# US Regulators Move to Put Bank-Style Identity Checks on Stablecoin Issuers

The Federal Reserve, the Treasury and other agencies proposed requiring issuers to verify customer identities before opening accounts or redeeming tokens directly, extending anti-money-laundering rules to a market now above $313 billion.

- Published: 2026-06-19T10:30:25.546Z
- Canonical: https://polylog.news/crypto/2026-06-19/us-regulators-move-to-put-bank-style-identity-checks-on-stab
- Publisher: Polylog (Crypto desk)
- Section: crypto
- Sources: [CoinDesk](https://www.coindesk.com/policy/2026/06/18/u-s-agencies-seek-stablecoin-customer-id-rules-akin-to-banks-in-new-genius-act-rule), [Bitcoin Magazine](https://bitcoinmagazine.com/news/federal-reserve-moves-to-close-stablecoin)

The Federal Reserve, the Treasury and other federal agencies have [issued a proposed rule](https://www.coindesk.com/policy/2026/06/18/u-s-agencies-seek-stablecoin-customer-id-rules-akin-to-banks-in-new-genius-act-rule) that would set identification standards for stablecoin issuers. The rule carries out a requirement of the GENIUS Act, the federal stablecoin statute. The draft is now open for public comment.

The core requirement is straightforward. Issuers would have to [verify a customer's identity](https://bitcoinmagazine.com/news/federal-reserve-moves-to-close-stablecoin) before opening an account or allowing direct redemption of tokens for dollars. That applies the know-your-customer and anti-money-laundering standards that banks already follow. The rule targets the points where tokens enter and leave the regulated dollar system, not every transfer between wallets.

The scale explains why this matters. The total supply of dollar-pegged stablecoins now stands above $313 billion, led by Tether's USDT at roughly $186 billion and Circle's USDC near $75 billion, according to current circulating-supply data. Setting the compliance requirements at the point of redemption concentrates control over who can convert tokens to cash, the function that keeps a stablecoin's value fixed to the dollar.

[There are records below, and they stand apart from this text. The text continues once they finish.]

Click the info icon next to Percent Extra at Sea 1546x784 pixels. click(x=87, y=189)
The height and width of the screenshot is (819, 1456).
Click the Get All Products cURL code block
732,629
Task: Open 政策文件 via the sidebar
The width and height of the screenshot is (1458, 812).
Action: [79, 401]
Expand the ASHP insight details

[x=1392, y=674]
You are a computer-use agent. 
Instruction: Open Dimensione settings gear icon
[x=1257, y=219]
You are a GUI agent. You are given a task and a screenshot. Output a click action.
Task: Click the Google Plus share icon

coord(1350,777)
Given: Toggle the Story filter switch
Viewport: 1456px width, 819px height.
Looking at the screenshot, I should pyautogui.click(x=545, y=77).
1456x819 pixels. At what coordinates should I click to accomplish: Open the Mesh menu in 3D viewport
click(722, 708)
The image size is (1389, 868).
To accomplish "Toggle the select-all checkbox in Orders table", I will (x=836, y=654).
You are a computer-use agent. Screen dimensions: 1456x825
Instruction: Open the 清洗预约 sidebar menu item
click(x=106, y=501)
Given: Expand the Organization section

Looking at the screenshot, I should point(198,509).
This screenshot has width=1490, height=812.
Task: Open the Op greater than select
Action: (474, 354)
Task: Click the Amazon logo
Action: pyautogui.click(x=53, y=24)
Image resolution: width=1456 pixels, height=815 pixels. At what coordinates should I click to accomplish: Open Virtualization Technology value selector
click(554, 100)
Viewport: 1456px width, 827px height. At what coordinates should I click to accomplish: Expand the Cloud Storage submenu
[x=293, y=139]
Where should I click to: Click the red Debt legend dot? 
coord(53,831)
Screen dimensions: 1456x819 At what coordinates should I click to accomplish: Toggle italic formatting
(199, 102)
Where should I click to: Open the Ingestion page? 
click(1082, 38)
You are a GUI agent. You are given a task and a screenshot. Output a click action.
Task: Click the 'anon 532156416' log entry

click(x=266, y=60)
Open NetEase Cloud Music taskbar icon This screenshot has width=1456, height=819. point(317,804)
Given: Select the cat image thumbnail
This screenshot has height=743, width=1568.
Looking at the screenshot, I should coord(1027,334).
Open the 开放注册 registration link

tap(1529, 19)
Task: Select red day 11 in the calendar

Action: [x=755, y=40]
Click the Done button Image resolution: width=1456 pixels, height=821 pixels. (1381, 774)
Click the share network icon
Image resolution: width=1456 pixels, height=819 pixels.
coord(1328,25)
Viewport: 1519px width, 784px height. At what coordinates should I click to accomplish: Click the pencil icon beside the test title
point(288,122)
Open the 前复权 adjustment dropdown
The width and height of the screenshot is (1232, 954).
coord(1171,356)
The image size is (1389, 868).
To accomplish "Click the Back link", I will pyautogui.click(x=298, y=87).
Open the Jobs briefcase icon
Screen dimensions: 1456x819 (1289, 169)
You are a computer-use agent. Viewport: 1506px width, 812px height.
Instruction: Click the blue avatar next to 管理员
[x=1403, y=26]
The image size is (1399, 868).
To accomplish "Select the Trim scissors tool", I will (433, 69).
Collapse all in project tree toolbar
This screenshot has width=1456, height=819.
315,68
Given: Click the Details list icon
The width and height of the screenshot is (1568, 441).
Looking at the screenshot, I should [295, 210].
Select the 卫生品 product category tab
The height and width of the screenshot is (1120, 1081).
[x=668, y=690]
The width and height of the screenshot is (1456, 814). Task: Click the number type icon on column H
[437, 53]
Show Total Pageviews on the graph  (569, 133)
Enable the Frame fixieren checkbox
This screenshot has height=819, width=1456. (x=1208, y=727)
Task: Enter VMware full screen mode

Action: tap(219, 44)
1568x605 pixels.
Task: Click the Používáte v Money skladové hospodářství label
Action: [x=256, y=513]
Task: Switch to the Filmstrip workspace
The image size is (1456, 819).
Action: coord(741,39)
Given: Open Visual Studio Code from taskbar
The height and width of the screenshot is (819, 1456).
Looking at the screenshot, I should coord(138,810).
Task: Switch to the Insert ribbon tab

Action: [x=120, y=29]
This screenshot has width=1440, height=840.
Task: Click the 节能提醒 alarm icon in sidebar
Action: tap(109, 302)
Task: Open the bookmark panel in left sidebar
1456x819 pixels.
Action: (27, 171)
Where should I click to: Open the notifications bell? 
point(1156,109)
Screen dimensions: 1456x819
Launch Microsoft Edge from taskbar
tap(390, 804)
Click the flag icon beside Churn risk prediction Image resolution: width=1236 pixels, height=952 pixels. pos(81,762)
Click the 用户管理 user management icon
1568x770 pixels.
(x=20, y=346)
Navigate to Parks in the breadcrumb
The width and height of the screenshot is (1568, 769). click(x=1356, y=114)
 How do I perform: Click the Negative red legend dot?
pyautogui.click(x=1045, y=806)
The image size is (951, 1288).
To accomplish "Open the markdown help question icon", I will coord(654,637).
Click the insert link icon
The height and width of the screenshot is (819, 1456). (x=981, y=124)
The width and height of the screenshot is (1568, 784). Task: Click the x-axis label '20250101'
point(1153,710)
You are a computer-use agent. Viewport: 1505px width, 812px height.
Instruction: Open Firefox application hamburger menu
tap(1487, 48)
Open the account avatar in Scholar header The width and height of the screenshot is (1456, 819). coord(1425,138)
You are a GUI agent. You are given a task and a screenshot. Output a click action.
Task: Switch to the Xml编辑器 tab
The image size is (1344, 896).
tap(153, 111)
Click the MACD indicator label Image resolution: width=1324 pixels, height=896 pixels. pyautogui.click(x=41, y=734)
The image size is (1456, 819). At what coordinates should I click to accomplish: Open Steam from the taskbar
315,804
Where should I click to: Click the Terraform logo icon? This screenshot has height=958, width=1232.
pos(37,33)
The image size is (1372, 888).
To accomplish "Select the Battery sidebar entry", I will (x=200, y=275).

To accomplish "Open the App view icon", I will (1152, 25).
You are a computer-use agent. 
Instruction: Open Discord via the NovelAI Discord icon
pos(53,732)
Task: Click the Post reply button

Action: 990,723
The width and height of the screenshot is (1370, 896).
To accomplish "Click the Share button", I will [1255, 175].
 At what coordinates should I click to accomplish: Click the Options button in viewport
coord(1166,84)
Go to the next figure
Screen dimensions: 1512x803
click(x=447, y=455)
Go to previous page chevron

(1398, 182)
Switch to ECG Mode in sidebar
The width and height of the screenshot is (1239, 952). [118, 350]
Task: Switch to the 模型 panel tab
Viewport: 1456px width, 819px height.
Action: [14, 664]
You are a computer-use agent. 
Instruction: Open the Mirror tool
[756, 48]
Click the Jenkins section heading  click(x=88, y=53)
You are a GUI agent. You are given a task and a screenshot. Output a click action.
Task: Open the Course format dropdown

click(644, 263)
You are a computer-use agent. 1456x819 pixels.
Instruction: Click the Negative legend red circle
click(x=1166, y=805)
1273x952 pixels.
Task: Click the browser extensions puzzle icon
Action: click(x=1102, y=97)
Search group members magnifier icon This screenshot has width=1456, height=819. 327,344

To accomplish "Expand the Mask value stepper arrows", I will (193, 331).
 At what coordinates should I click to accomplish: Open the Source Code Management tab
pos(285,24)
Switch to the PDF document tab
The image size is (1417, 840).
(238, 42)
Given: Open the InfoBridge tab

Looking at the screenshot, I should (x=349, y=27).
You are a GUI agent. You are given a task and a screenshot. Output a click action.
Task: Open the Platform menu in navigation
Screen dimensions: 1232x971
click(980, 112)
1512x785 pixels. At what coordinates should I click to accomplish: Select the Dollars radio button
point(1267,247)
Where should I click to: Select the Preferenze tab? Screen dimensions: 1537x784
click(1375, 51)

The proposal makes explicit a risk that stablecoin holders already carry, namely counterparty and custody risk at the issuer. A token's value depends entirely on the issuer's promise to redeem it for dollars, and federal regulators are now defining the conditions attached to that promise. Offshore issuers that serve United States users will have to decide whether to meet the standard or withdraw.

## What this means

The dollar systems that underpin crypto are being brought under existing bank supervision rather than left exempt. That strengthens regulatory oversight and favors issuers already built for compliance, while raising costs for those operating outside the established dollar system.

## What to watch

- The comment-period responses from Tether and Circle, which will signal whether the largest issuers intend to comply or restrict United States access.
- Whether the identity checks at redemption shift volume between USDT and USDC, since the rule applies most directly where tokens are converted to and from dollars.
- How foreign regulators align with or diverge from the United States standard, which will determine whether stablecoin rules fragment by jurisdiction.